#### SOURCE PASSAGE:
╭──

Should Array.new(n, obj) be deprecated?

jasonmorrison · August 29, 2006, 3:01am

It seems well known that the Array constructor form

Array.new(n, obj)

causes a common gotcha for programmers new to ruby (see * below for
details). My question: is there ever any reason to use this form in
favor of

Array.new(n) {block}

One time I can imagine someone using the first form is if they wanted
to fill an array with some default value, such as 0, but generally,
default or null values are singletons, or have immediate value. There
is only one nil, and only one 0, and these tend to be immutable. I
can’t do anything to change an instance of 0 or nil that would have
surprising side effects. This also means that I could just as easily
write

Array.new(n) {0}

-or-

Array.new(n) { NullObject.instance }

The only way I can see preferring the first method is if you want to
be able to do something to one element of an array that affects the
other elements of the array. Is there ever a good reason to do this?
If, for some reason I can’t imagine, you wanted to get the gotcha
behavior out of the second form–maybe you want an array to initially
be filled with the string ‘a’, but you want the flexibility to easily
decide later that the default really should have been ‘b’–you can get
this behavior from the second form without too much difficulty using a
local variable. Concretely, I might use the first form to do

arr = Array.new(6, ‘a’)

╰──

#### DATA RECORDS:
╭──

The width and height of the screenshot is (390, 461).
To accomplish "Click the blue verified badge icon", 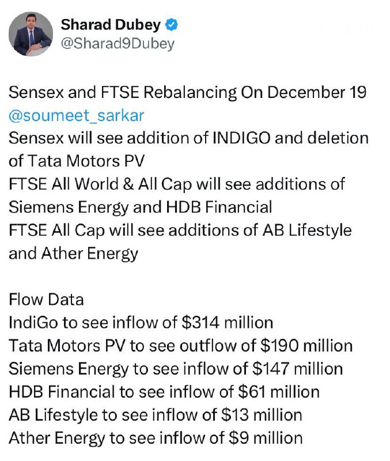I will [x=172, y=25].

╰──
╭──

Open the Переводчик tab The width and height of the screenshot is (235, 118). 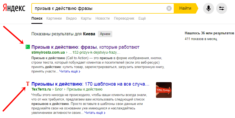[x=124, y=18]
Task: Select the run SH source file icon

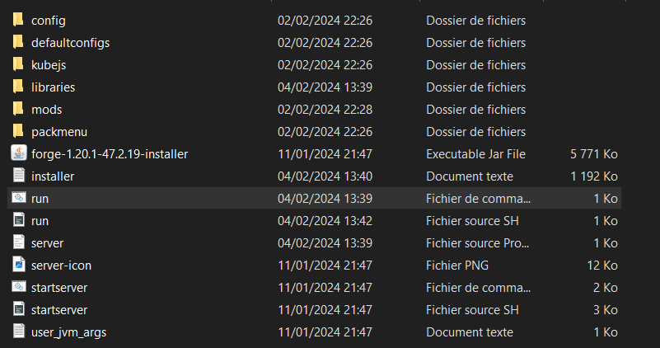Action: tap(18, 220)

╰──

#### WORK TO DO:
Retype the forum post on deprecating Array.new(n, obj) in full, with no changes. The records can be set aside; the work here uses only the text.

#### EXERCISE SOLUTION:
Should Array.new(n, obj) be deprecated?

jasonmorrison · August 29, 2006, 3:01am

It seems well known that the Array constructor form

Array.new(n, obj)

causes a common gotcha for programmers new to ruby (see * below for
details). My question: is there ever any reason to use this form in
favor of

Array.new(n) {block}

One time I can imagine someone using the first form is if they wanted
to fill an array with some default value, such as 0, but generally,
default or null values are singletons, or have immediate value. There
is only one nil, and only one 0, and these tend to be immutable. I
can’t do anything to change an instance of 0 or nil that would have
surprising side effects. This also means that I could just as easily
write

Array.new(n) {0}

-or-

Array.new(n) { NullObject.instance }

The only way I can see preferring the first method is if you want to
be able to do something to one element of an array that affects the
other elements of the array. Is there ever a good reason to do this?
If, for some reason I can’t imagine, you wanted to get the gotcha
behavior out of the second form–maybe you want an array to initially
be filled with the string ‘a’, but you want the flexibility to easily
decide later that the default really should have been ‘b’–you can get
this behavior from the second form without too much difficulty using a
local variable. Concretely, I might use the first form to do

arr = Array.new(6, ‘a’)